Search Agents


What is the difference between a Search Agent, the topic of this post, and a search engine? A search engine maintains its own index to return search results in a matter of milli-seconds, and assumes that it can fulfill the user’s information needs by itself. There are now many first-, second- and third-level search engines, general or specialised, on the Internet.

A Search Agent takes more time to answer to the user, maybe a few minutes, but yields more varied or less common results. It does so by automatically querying many open search engines and search boxes of important websites, working on the resulting pages and documents with Natural Language Processing (NLP) and Machine Learning (ML) techniques and filtering down the best results to present them to the user. A further difference is that a Search Agent can enter into a dialog with the user, allowing an iterative approach to finding out which of a thousand top results the user is really after.
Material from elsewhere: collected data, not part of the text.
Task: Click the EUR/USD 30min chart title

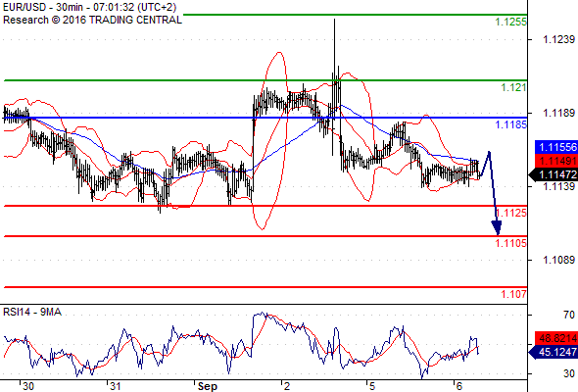Action: (x=89, y=7)
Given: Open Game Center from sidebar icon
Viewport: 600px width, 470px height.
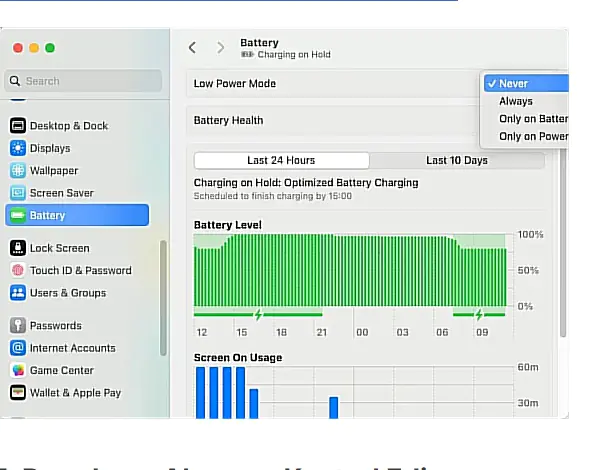Looking at the screenshot, I should (x=18, y=370).
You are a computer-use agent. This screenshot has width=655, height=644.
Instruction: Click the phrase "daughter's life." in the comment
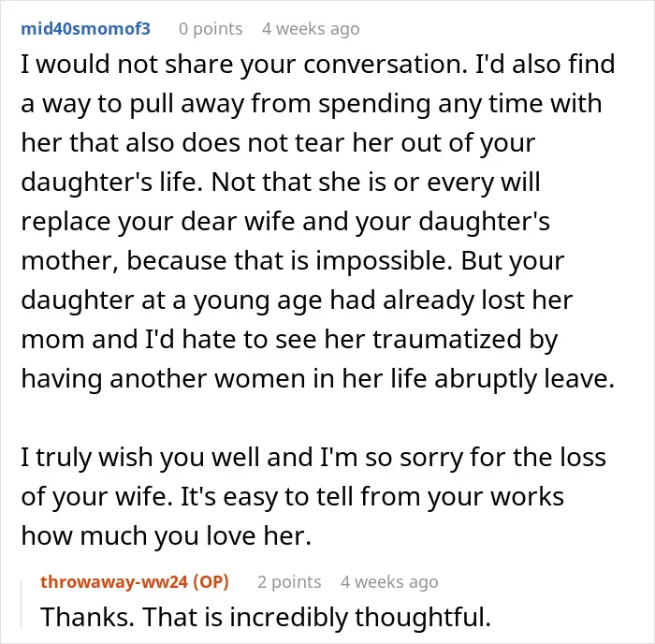coord(112,183)
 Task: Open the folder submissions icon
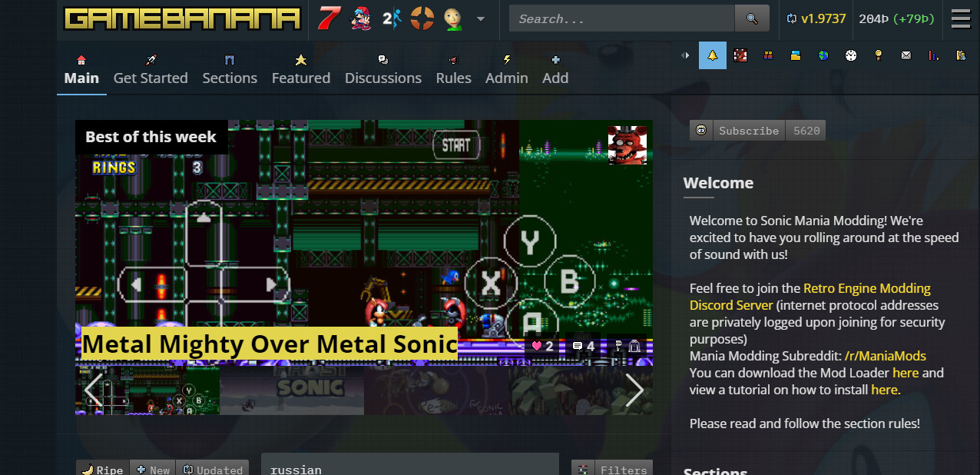[x=795, y=55]
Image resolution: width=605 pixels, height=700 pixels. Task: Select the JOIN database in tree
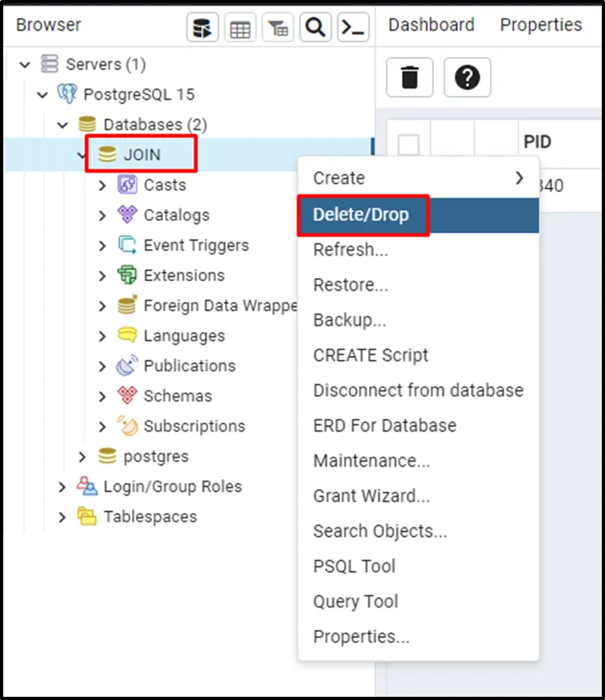click(x=141, y=154)
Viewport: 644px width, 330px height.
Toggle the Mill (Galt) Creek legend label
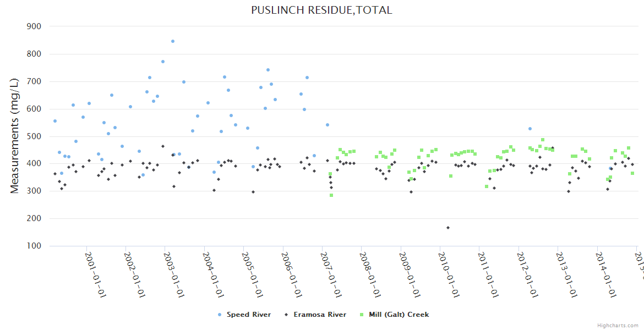(399, 315)
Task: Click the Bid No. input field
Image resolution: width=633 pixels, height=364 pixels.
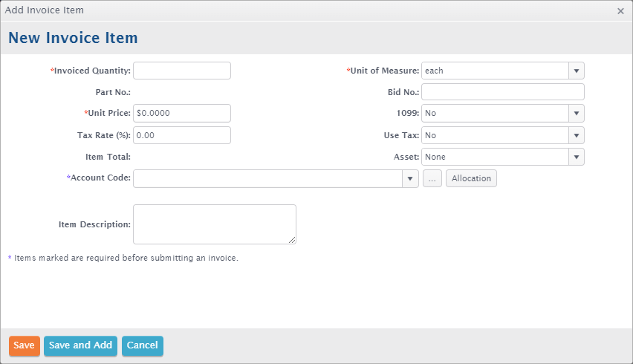Action: pos(502,92)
This possibly sounds like meta-search engines to you, but there are important differences. A meta-search engine is still mostly a search engine, only that it saves the user from visiting all the regular search engines themselves. A Search Agent makes a tradeoff between time and result quality, while not needing its own full-text index. The agent interacts with the Web on behalf of the user, exploiting an intelligence of its own.

Search Agents take advantage of the plethora of queryable online sources on the Internet. There is too much for a single person to work through on their own, which calls for an automatic system. By not maintaining the expensive search index, Search Agents free up resources to help the user with other tasks, like disambiguation of search terms or providing an interactive natural language interface.

There is an explosion of new search engine startups on the Internet, all trying to beat the incumbents at their own game. Modern ML techniques have not been successfully deployed in the search arena, and doing so for an entire search index would be very expensive. A Search Agent product can take a different route: let the search providers do their thing, and add ML capability to the last mile, for filtering down a few thousand search results.

A lot of the technology to make this work is fairly well established: web servers and clients, use of APIs and querying of url endpoints, parsing HTML, etc. But the NLP and ML components are just as important and they are fairly cutting edge technology.

Word sense disambiguation is important, in case the user sees good results swamped out by the same term used in different meanings. The Search Agent can work with the user to specify which word sense is relevant and highlight such results. Text clustering is also important, to present just one specimen of each cluster of results, to give the user a better feel for everything that is out there to be found.

This idea is not entirely new, but it can be re-imagined in the context of today’s Web. With the help of an NLP or ML expert this could be the next big thing in search!